The Hartford Courant published an interesting piece today noting that the Connecticut state ethics office have found that UConn violated state nepotism laws by allowing Randy Edsall to hire his son Corey to coach the tight ends, and the fact that Randy, as head coach of the program, helped to negotiate a contract for his son.
As a result, lawyers for the ethics board are recommending that the ethics board take no immediate action against UConn or Randy Edsall, and that Corey be allowed to coach this fall, as long as his one-year contract is not renewed. That recommendation is being presented at the group’s meeting July 20th, according to the article. Corey is set to make $95,000 this fall coaching the tight ends.
Taking a quick look at the USA Today database of assistant coaches salaries from 2016, that $95,000 salary would rank Corey right around the 800th out of the 963 coaches they have salary information on.

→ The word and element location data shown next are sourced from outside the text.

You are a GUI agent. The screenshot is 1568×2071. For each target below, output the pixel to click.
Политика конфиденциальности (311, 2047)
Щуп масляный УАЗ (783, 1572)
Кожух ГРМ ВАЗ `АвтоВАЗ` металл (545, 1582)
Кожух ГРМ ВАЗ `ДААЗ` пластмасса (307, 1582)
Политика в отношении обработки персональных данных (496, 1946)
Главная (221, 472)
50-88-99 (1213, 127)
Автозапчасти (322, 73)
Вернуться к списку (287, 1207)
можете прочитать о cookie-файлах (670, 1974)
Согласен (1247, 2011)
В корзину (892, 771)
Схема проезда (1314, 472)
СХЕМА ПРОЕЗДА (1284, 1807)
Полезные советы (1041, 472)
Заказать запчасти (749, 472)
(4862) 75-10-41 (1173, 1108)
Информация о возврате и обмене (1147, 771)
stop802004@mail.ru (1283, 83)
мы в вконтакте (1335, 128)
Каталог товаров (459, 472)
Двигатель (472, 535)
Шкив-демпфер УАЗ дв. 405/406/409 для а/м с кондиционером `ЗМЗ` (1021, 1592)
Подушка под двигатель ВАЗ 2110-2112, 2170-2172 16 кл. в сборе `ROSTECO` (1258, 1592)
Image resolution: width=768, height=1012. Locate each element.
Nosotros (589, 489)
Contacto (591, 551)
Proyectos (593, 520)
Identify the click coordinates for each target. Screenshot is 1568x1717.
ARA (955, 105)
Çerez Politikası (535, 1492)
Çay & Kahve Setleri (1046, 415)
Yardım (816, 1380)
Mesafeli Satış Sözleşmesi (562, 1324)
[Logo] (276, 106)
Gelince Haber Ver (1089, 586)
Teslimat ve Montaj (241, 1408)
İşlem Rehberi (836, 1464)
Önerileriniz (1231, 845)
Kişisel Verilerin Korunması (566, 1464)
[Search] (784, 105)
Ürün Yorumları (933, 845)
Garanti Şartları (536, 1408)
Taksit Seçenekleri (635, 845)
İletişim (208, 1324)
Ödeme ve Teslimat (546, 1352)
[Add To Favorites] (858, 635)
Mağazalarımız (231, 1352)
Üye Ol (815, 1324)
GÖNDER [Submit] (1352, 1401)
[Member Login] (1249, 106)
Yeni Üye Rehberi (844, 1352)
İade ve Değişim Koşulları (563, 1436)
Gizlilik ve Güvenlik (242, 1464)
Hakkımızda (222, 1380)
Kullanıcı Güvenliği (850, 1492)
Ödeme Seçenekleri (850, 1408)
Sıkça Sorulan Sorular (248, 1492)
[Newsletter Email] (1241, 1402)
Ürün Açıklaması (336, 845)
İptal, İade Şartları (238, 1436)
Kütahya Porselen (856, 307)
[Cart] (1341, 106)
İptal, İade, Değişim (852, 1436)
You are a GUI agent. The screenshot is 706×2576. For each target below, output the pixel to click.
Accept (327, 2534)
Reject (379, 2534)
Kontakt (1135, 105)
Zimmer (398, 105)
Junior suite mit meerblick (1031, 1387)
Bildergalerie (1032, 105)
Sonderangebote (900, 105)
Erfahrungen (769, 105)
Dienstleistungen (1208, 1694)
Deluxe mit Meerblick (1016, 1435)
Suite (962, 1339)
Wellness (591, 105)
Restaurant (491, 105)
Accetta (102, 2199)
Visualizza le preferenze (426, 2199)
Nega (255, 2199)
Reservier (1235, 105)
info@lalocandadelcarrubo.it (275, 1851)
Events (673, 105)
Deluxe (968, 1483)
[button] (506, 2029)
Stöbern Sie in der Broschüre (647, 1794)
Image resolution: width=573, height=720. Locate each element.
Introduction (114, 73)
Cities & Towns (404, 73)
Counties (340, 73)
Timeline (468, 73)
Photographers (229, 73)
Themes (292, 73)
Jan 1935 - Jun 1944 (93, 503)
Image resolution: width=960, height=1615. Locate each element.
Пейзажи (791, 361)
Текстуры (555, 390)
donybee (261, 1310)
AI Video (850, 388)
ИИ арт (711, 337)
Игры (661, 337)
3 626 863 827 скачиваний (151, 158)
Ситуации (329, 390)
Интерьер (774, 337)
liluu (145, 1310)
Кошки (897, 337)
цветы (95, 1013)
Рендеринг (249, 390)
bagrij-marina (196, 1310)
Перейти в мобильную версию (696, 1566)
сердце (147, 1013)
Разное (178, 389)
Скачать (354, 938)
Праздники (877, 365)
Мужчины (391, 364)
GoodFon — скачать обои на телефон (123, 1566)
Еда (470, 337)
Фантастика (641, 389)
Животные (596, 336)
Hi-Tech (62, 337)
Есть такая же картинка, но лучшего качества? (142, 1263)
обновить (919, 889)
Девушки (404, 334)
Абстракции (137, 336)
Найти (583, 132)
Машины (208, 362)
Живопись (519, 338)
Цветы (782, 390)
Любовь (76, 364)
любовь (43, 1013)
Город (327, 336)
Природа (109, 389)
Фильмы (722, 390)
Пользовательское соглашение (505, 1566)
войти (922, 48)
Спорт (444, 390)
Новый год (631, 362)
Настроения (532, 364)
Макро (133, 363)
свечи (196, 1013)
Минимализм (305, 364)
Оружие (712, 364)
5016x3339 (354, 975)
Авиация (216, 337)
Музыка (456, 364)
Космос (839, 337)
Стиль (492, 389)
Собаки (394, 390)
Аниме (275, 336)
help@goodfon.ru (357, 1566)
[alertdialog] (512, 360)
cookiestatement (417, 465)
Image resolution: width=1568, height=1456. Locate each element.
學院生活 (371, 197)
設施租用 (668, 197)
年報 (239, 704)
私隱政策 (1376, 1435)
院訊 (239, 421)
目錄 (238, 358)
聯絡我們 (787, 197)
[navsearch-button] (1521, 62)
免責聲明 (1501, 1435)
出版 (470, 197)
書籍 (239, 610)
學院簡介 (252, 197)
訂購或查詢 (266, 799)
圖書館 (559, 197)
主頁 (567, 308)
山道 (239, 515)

Corey’s compensation, position, and experience would be right in line with other coaches in that pay range.
UConn argued that Edsall’s official appointment came after the negotiation on Corey’s contract, but the state ethics board argued that was a mere formality in the big picture and giving that argument merit would open the door in future cases.
Prior to joining his father’s staff at UConn in January, Corey spent two seasons at Colorado, first as an intern, and then as a graduate assistant working with the defense. Corey was part of the program’s turn around, with the Buffs going 10-4 with an appearance in the Pac-12 title game. Before that, Corey also interned for two summers as a scouting intern in the NFL, first with the Patriots in 2013, and then with the Eagles in 2014.
As a player, Corey started off playing quarterback at Syracuse before transferring to Maryland, where he served as a student assistant on his father’s staff for three seasons on the offensive side of the ball.
I think we can all understand, and (at least in a sense) appreciate why the law was formed in the first place, which was to prevent a person holding a state job from giving someone of their relation a job that they’re not qualified for, but this isn’t that. While there may have been better candidates on paper as far as experience, Corey wasn’t just handed the job fresh out of college. As many coaches do, he worked as an intern and graduate assistant before eventually getting an chance to work with his father – an opportunity that they likely both dreamed of for years.
But the state ethics board is putting a one-year clock on that dream.
In this instance, to say that you can’t hire someone because he’s your own blood is, in my opinion, incredibly short-sighted, and is clearly not in the spirit of why the law was put into action in the first place.